■ EXCERPTED RECORDS:
┏━━

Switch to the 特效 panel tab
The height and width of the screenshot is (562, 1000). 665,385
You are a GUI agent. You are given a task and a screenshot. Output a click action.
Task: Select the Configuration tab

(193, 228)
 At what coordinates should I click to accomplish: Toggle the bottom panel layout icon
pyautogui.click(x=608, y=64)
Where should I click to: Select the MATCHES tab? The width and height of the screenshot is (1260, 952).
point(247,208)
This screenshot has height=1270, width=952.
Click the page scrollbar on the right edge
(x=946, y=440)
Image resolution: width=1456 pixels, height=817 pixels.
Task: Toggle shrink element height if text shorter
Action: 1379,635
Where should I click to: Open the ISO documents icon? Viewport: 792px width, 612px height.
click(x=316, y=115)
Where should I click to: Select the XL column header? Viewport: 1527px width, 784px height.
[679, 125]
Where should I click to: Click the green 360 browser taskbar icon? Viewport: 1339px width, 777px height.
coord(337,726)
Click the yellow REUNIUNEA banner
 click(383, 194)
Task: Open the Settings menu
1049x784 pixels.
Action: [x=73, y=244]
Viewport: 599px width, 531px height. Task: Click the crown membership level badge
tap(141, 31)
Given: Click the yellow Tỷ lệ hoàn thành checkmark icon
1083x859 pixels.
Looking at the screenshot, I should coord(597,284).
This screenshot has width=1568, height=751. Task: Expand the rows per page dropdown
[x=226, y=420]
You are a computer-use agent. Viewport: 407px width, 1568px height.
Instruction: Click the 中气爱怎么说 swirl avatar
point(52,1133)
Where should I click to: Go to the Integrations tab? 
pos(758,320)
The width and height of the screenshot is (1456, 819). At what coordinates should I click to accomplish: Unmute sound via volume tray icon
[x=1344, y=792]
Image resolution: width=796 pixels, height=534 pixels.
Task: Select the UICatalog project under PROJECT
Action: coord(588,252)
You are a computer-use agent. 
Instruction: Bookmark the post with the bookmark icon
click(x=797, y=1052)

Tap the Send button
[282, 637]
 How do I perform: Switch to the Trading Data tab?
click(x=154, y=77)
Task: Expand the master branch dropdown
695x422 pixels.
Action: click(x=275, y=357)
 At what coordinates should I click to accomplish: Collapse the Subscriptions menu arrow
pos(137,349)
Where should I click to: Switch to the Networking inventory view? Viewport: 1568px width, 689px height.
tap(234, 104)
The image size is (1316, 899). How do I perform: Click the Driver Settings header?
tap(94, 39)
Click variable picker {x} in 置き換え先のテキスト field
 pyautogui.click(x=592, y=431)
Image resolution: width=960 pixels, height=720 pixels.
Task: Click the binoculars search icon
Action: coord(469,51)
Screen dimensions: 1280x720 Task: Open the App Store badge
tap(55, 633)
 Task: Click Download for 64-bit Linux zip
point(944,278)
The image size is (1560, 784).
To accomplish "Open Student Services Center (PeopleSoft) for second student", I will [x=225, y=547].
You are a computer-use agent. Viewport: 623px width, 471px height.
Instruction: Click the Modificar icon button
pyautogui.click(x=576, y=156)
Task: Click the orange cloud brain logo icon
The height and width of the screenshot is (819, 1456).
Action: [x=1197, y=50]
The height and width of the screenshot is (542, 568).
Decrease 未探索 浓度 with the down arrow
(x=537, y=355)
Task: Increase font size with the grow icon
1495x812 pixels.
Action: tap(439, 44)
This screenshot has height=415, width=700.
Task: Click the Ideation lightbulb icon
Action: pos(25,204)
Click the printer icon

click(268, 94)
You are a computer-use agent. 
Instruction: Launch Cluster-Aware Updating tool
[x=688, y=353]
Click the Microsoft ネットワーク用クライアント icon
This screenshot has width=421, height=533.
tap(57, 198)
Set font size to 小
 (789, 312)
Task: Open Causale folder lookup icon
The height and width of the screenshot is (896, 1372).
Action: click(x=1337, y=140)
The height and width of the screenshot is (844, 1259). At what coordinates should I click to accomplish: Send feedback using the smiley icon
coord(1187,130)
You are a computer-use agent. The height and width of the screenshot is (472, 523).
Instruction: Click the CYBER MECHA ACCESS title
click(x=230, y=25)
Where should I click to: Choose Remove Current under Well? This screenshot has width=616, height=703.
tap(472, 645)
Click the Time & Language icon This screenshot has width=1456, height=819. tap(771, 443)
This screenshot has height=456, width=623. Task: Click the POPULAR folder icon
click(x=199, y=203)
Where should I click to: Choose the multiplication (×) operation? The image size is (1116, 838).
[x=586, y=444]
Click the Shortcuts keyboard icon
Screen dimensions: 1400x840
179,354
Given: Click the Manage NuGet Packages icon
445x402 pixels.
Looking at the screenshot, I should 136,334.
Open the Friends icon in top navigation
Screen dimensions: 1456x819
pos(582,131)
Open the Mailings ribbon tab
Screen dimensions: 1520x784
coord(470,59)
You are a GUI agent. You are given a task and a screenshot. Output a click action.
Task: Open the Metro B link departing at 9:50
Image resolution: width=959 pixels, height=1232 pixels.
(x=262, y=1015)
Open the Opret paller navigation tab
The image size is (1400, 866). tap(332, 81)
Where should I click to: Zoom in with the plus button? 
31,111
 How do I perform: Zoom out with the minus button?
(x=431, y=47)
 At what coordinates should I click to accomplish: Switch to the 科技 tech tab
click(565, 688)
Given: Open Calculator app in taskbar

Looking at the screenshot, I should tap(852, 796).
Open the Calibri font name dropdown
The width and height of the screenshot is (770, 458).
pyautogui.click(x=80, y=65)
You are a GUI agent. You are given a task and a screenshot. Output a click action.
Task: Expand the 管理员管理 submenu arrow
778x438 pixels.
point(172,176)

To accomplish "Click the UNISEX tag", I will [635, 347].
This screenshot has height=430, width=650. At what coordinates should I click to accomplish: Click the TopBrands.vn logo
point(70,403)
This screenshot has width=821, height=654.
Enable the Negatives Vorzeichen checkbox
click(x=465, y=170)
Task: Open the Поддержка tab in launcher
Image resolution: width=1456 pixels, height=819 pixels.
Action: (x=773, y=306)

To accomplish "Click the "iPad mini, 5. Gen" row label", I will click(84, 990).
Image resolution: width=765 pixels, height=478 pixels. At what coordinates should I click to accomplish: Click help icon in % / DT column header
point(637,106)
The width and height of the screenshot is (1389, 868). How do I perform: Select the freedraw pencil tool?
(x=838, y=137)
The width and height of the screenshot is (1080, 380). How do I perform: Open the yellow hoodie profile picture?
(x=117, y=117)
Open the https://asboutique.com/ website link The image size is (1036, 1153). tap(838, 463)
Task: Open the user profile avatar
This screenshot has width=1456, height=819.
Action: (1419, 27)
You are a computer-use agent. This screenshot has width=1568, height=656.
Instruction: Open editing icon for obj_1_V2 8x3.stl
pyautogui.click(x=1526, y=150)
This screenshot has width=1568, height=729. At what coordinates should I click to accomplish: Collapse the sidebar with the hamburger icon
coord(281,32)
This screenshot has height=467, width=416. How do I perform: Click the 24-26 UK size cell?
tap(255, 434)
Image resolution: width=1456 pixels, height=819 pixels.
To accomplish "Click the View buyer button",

┗━━

■ INSTRUCTIONS FOR THE TASK:
Retype all of the entries above word for word, keeping every line as it is.

■ TASK RESULT:
Switch to the 特效 panel tab
The height and width of the screenshot is (562, 1000). 665,385
You are a GUI agent. You are given a task and a screenshot. Output a click action.
Task: Select the Configuration tab

(193, 228)
 At what coordinates should I click to accomplish: Toggle the bottom panel layout icon
pyautogui.click(x=608, y=64)
Where should I click to: Select the MATCHES tab? The width and height of the screenshot is (1260, 952).
point(247,208)
This screenshot has height=1270, width=952.
Click the page scrollbar on the right edge
(x=946, y=440)
Image resolution: width=1456 pixels, height=817 pixels.
Task: Toggle shrink element height if text shorter
Action: 1379,635
Where should I click to: Open the ISO documents icon? Viewport: 792px width, 612px height.
click(x=316, y=115)
Where should I click to: Select the XL column header? Viewport: 1527px width, 784px height.
[679, 125]
Where should I click to: Click the green 360 browser taskbar icon? Viewport: 1339px width, 777px height.
coord(337,726)
Click the yellow REUNIUNEA banner
 click(383, 194)
Task: Open the Settings menu
1049x784 pixels.
Action: [x=73, y=244]
Viewport: 599px width, 531px height. Task: Click the crown membership level badge
tap(141, 31)
Given: Click the yellow Tỷ lệ hoàn thành checkmark icon
1083x859 pixels.
Looking at the screenshot, I should coord(597,284).
This screenshot has width=1568, height=751. Task: Expand the rows per page dropdown
[x=226, y=420]
You are a computer-use agent. Viewport: 407px width, 1568px height.
Instruction: Click the 中气爱怎么说 swirl avatar
point(52,1133)
Where should I click to: Go to the Integrations tab? 
pos(758,320)
The width and height of the screenshot is (1456, 819). At what coordinates should I click to accomplish: Unmute sound via volume tray icon
[x=1344, y=792]
Image resolution: width=796 pixels, height=534 pixels.
Task: Select the UICatalog project under PROJECT
Action: coord(588,252)
You are a computer-use agent. 
Instruction: Bookmark the post with the bookmark icon
click(x=797, y=1052)

Tap the Send button
[282, 637]
 How do I perform: Switch to the Trading Data tab?
click(x=154, y=77)
Task: Expand the master branch dropdown
695x422 pixels.
Action: click(x=275, y=357)
 At what coordinates should I click to accomplish: Collapse the Subscriptions menu arrow
pos(137,349)
Where should I click to: Switch to the Networking inventory view? Viewport: 1568px width, 689px height.
tap(234, 104)
The image size is (1316, 899). How do I perform: Click the Driver Settings header?
tap(94, 39)
Click variable picker {x} in 置き換え先のテキスト field
 pyautogui.click(x=592, y=431)
Image resolution: width=960 pixels, height=720 pixels.
Task: Click the binoculars search icon
Action: coord(469,51)
Screen dimensions: 1280x720 Task: Open the App Store badge
tap(55, 633)
 Task: Click Download for 64-bit Linux zip
point(944,278)
The image size is (1560, 784).
To accomplish "Open Student Services Center (PeopleSoft) for second student", I will [x=225, y=547].
You are a computer-use agent. Viewport: 623px width, 471px height.
Instruction: Click the Modificar icon button
pyautogui.click(x=576, y=156)
Task: Click the orange cloud brain logo icon
The height and width of the screenshot is (819, 1456).
Action: [x=1197, y=50]
The height and width of the screenshot is (542, 568).
Decrease 未探索 浓度 with the down arrow
(x=537, y=355)
Task: Increase font size with the grow icon
1495x812 pixels.
Action: tap(439, 44)
This screenshot has height=415, width=700.
Task: Click the Ideation lightbulb icon
Action: pos(25,204)
Click the printer icon

click(268, 94)
You are a computer-use agent. 
Instruction: Launch Cluster-Aware Updating tool
[x=688, y=353]
Click the Microsoft ネットワーク用クライアント icon
This screenshot has width=421, height=533.
tap(57, 198)
Set font size to 小
 (789, 312)
Task: Open Causale folder lookup icon
The height and width of the screenshot is (896, 1372).
Action: click(x=1337, y=140)
The height and width of the screenshot is (844, 1259). At what coordinates should I click to accomplish: Send feedback using the smiley icon
coord(1187,130)
You are a computer-use agent. The height and width of the screenshot is (472, 523).
Instruction: Click the CYBER MECHA ACCESS title
click(x=230, y=25)
Where should I click to: Choose Remove Current under Well? This screenshot has width=616, height=703.
tap(472, 645)
Click the Time & Language icon This screenshot has width=1456, height=819. tap(771, 443)
This screenshot has height=456, width=623. Task: Click the POPULAR folder icon
click(x=199, y=203)
Where should I click to: Choose the multiplication (×) operation? The image size is (1116, 838).
[x=586, y=444]
Click the Shortcuts keyboard icon
Screen dimensions: 1400x840
179,354
Given: Click the Manage NuGet Packages icon
445x402 pixels.
Looking at the screenshot, I should 136,334.
Open the Friends icon in top navigation
Screen dimensions: 1456x819
pos(582,131)
Open the Mailings ribbon tab
Screen dimensions: 1520x784
coord(470,59)
You are a GUI agent. You are given a task and a screenshot. Output a click action.
Task: Open the Metro B link departing at 9:50
Image resolution: width=959 pixels, height=1232 pixels.
(x=262, y=1015)
Open the Opret paller navigation tab
The image size is (1400, 866). tap(332, 81)
Where should I click to: Zoom in with the plus button? 
31,111
 How do I perform: Zoom out with the minus button?
(x=431, y=47)
 At what coordinates should I click to accomplish: Switch to the 科技 tech tab
click(565, 688)
Given: Open Calculator app in taskbar

Looking at the screenshot, I should tap(852, 796).
Open the Calibri font name dropdown
The width and height of the screenshot is (770, 458).
pyautogui.click(x=80, y=65)
You are a GUI agent. You are given a task and a screenshot. Output a click action.
Task: Expand the 管理员管理 submenu arrow
778x438 pixels.
point(172,176)

To accomplish "Click the UNISEX tag", I will [635, 347].
This screenshot has height=430, width=650. At what coordinates should I click to accomplish: Click the TopBrands.vn logo
point(70,403)
This screenshot has width=821, height=654.
Enable the Negatives Vorzeichen checkbox
click(x=465, y=170)
Task: Open the Поддержка tab in launcher
Image resolution: width=1456 pixels, height=819 pixels.
Action: (x=773, y=306)

To accomplish "Click the "iPad mini, 5. Gen" row label", I will click(84, 990).
Image resolution: width=765 pixels, height=478 pixels. At what coordinates should I click to accomplish: Click help icon in % / DT column header
point(637,106)
The width and height of the screenshot is (1389, 868). How do I perform: Select the freedraw pencil tool?
(x=838, y=137)
The width and height of the screenshot is (1080, 380). How do I perform: Open the yellow hoodie profile picture?
(x=117, y=117)
Open the https://asboutique.com/ website link The image size is (1036, 1153). tap(838, 463)
Task: Open the user profile avatar
This screenshot has width=1456, height=819.
Action: (1419, 27)
You are a computer-use agent. This screenshot has width=1568, height=656.
Instruction: Open editing icon for obj_1_V2 8x3.stl
pyautogui.click(x=1526, y=150)
This screenshot has width=1568, height=729. At what coordinates should I click to accomplish: Collapse the sidebar with the hamburger icon
coord(281,32)
This screenshot has height=467, width=416. How do I perform: Click the 24-26 UK size cell?
tap(255, 434)
Image resolution: width=1456 pixels, height=819 pixels.
To accomplish "Click the View buyer button",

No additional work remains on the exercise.